At the top of the short list of heroes I have known is the name of Eddie Wolfe. Those who have read the book Normandy 1944 - A Young Rifleman's War know of a few times when he risked his life while others failed to act. As fresh in my mind as if it happened yesterday is the morning when some of us had moved into the wrong field in the dark of night and then at first light were subjected to a horrific artillery barrage directed by Germans who could see us. Eddie, who was in the adjoining field safely behind a thick dirt hedgerow repeatedly called, "Stodgy, Stodgy, are you guys OK?" I assured him we were until finally the concussion from shells hitting close by left me unable to move or even speak. I could see, though, and in the midst of the shelling, when it was difficult to distinguish anything because of the brilliant bursts of silver laced with gold and red, I saw Eddie crawling toward me. He gripped me under the arms and, crawling backwards while pulling me and my equipment weighing well over 200 pounds, dragged me to safety.

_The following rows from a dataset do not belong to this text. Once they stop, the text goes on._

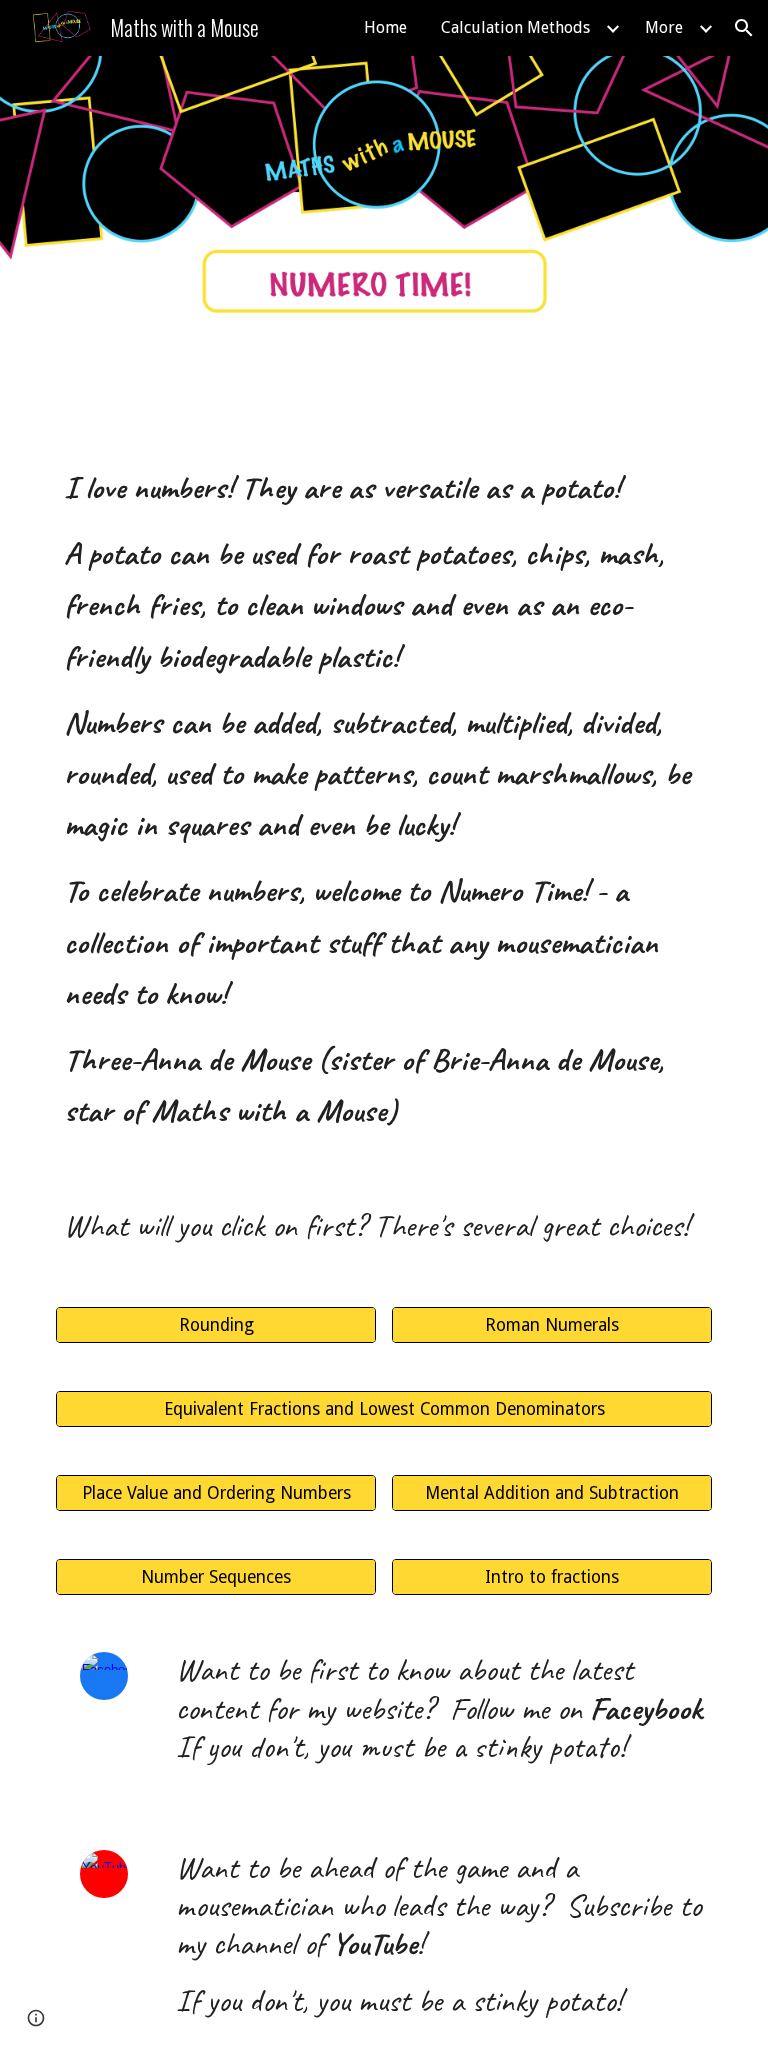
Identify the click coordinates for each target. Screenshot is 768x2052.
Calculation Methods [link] (515, 27)
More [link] (664, 27)
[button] (744, 28)
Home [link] (385, 27)
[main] (383, 799)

That was just one of the times Eddie left a safe place to help someone when the odds were stacked against his surviving. He never got a medal, never even a word of thanks because that just wasn't something men did.
Eddie, a platoon sergeant, never slept while one of his men was out on patrol or doing some other extremely dangerous job. A few other sergeants called him "Mother Wolfe" and meant it as a compliment. But without meaning to, Eddie made most compliments meaningless to me on a night when I had to lead an ammunition train of rear-echelon men through rugged country while a German patrol was loose and roaming the area. At four in the morning when the job was finished he put an arm over my shoulder and said, "You did a good job tonight, Stodgy." Coming from him, to an 18-year-old soldier that was the supreme compliment that could never be equaled.
The fact that he was a Jew didn't keep Eddie from sending me Christmas cards. He was too big a man to let something like religion keep him from doing things like that, things he felt like doing.
Time catches up with everyone, though. Eddie Wolfe would have been ninety or close to it when he died this week. His kind seldom come along. The world isn't quite as good a place without him.